Prince William Sound College
- Established: 1978; 48 years ago
- President: Dennis Humphrey
- Students: c. 1,000
- Location: Valdez, Alaska
- Campus: Valdez, Alaska;
- Colors: Blue & yellow
- Website: pwsc.alaska.edu

= Prince William Sound College =

Public college in Valdez, Alaska, US

Prince William Sound College (formerly Prince William Sound Community College and also known as PWSC and P-DUB) is a college located at 303 Lowe St. in Valdez, Alaska. PWSC comprises one main campus in Valdez and extension campuses in Glennallen and Cordova. The college is part of the University of Alaska Anchorage under the aegis of the University of Alaska System.

PWSC serves approximately 44,000 sq. mi., about the area of Ohio. Around 1,000 local, rural, and out-of-state students attend the college either face-to-face, through ITV classrooms or via Blackboard. There is no out-of-state tuition.

==History==
Dr. John Devens founded the college in 1978 with an endowment of $50,000 he requested from the City of Valdez. For fiscal year 2012, Valdez allocated $700,000 for the school.

§ **Material shown**:
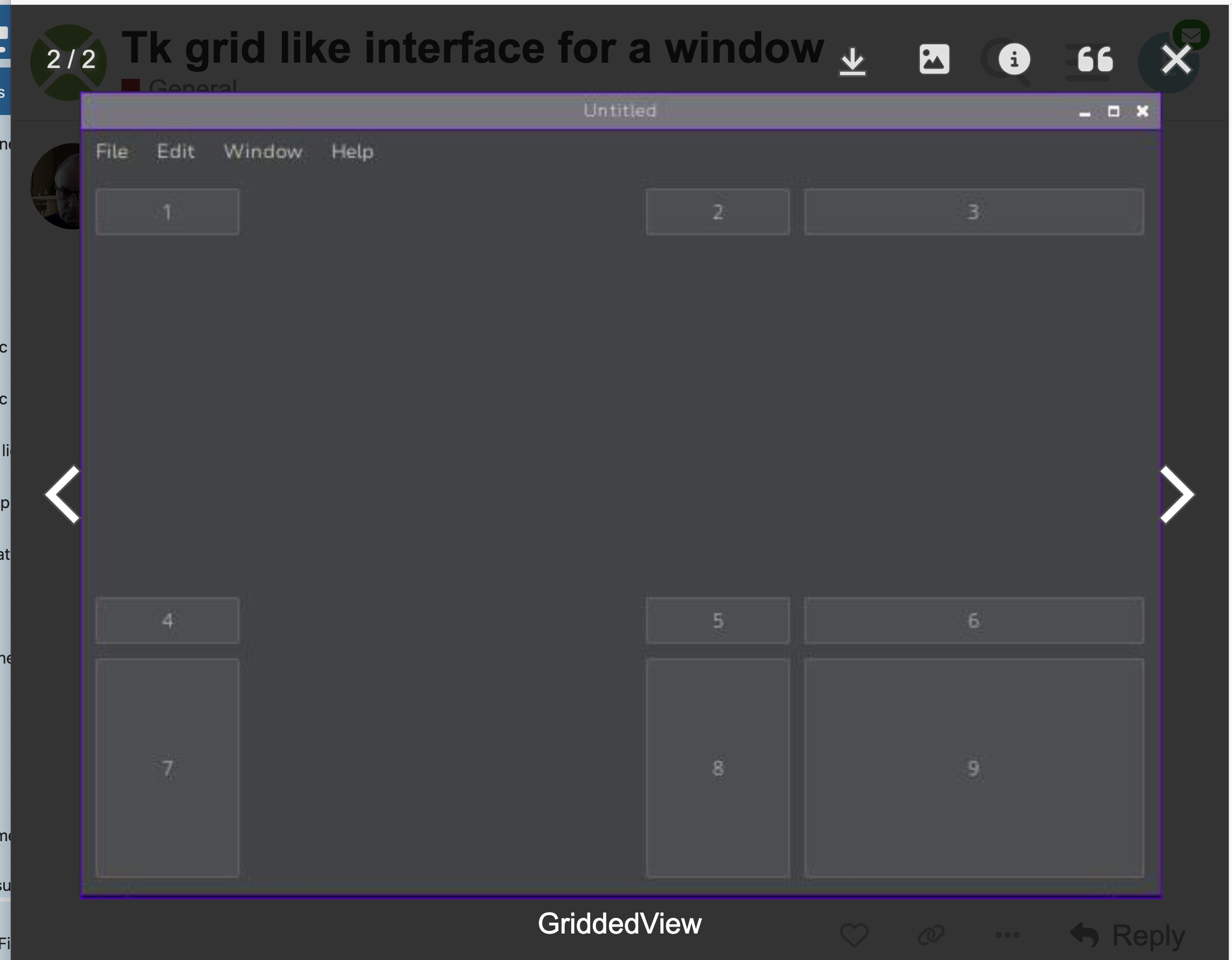Copy the post link via chain icon
The height and width of the screenshot is (960, 1232).
tap(931, 935)
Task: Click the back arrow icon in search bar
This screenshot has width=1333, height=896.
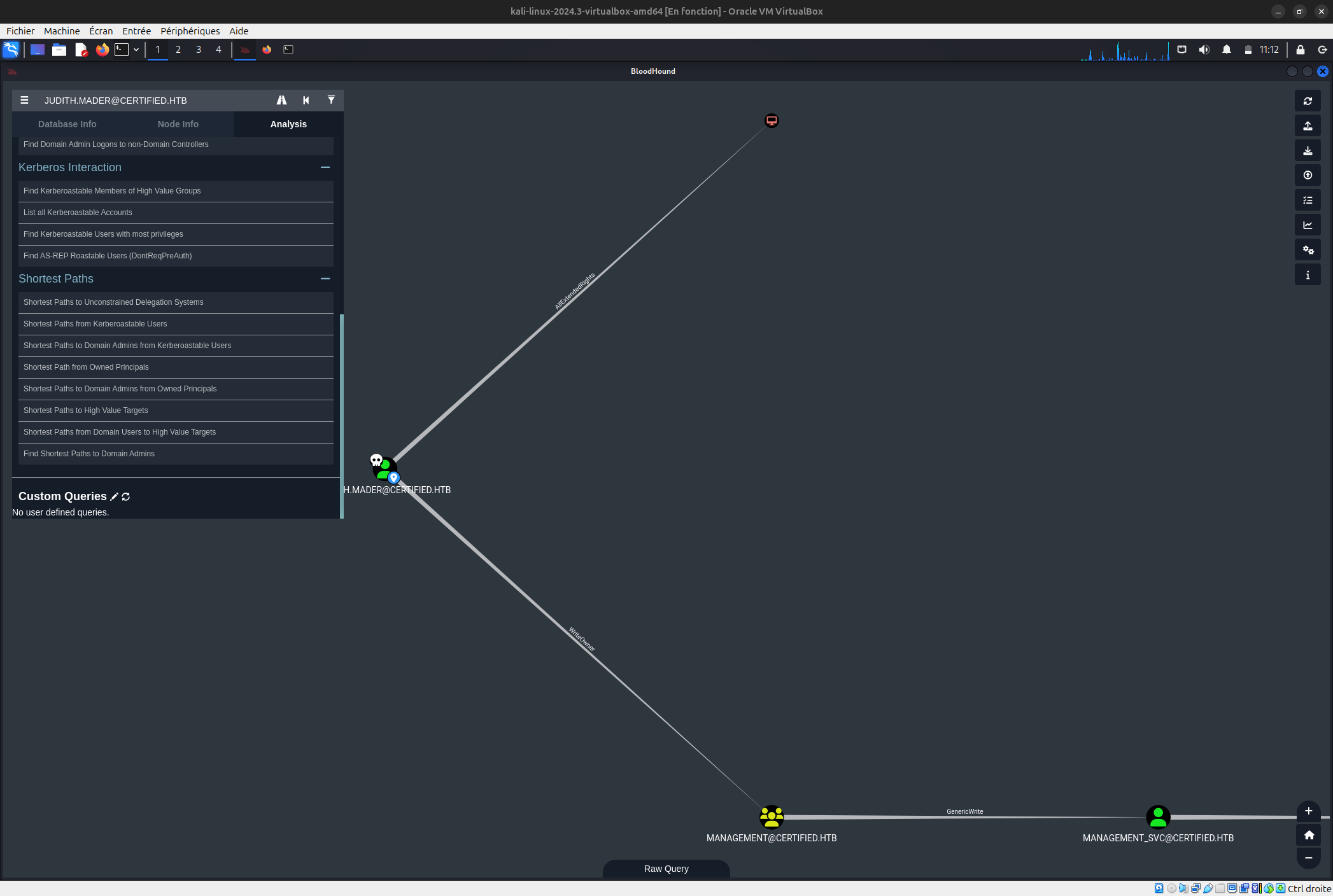Action: click(x=306, y=100)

§ **Problems to work on**:
1. Answer from the Prince William Sound College article:
(a) Which two towns have extension campuses?
(b) Who founded the college?
(c) How much did Valdez allocate for the school for fiscal year 2012?
2. Decide whether the Prince William Sound College article supports each statement. Reply yes or no, and quote the words that settle it.
(a) Students from outside Alaska pay a higher tuition rate.
(b) The area the college serves is roughly the size of Ohio.
(c) The founding endowment came from the City of Valdez.
3. Extend the Prince William Sound College article, starting after its last sentence.

§ **The replies**:
1.
(a) Glennallen and Cordova.
(b) Dr. John Devens.
(c) $700,000.

2.
(a) No: "There is no out-of-state tuition."
(b) Yes: "PWSC serves approximately 44,000 sq. mi., about the area of Ohio."
(c) Yes: "an endowment of $50,000 he requested from the City of Valdez."

3.
Since 1989, the college has been housed in what was formerly Growden-Harrison Elementary School, built on the new Valdez town site soon after the 1964 Alaska earthquake. The three buildings in the dormitory complex were originally government housing. The college acquired them in 1977 for one dollar and fully renovated them in 2010.

PWSC instituted the Last Frontier Theatre Conference in 1993.

In 1998, Maxine Whitney donated a large collection of native artifacts to the college. The collection now resides in the Maxine & Jesse Whitney Museum, located on the PWSC campus.

In a cost-saving move, the University of Alaska Anchorage regents in 2014 requested the college drop its separate accreditation by the Northwest Commission of Colleges and Universities and come under UAA's accreditation. The commission approved the change in July, 2015. At the same time the college began the process of dropping "Community" from its name.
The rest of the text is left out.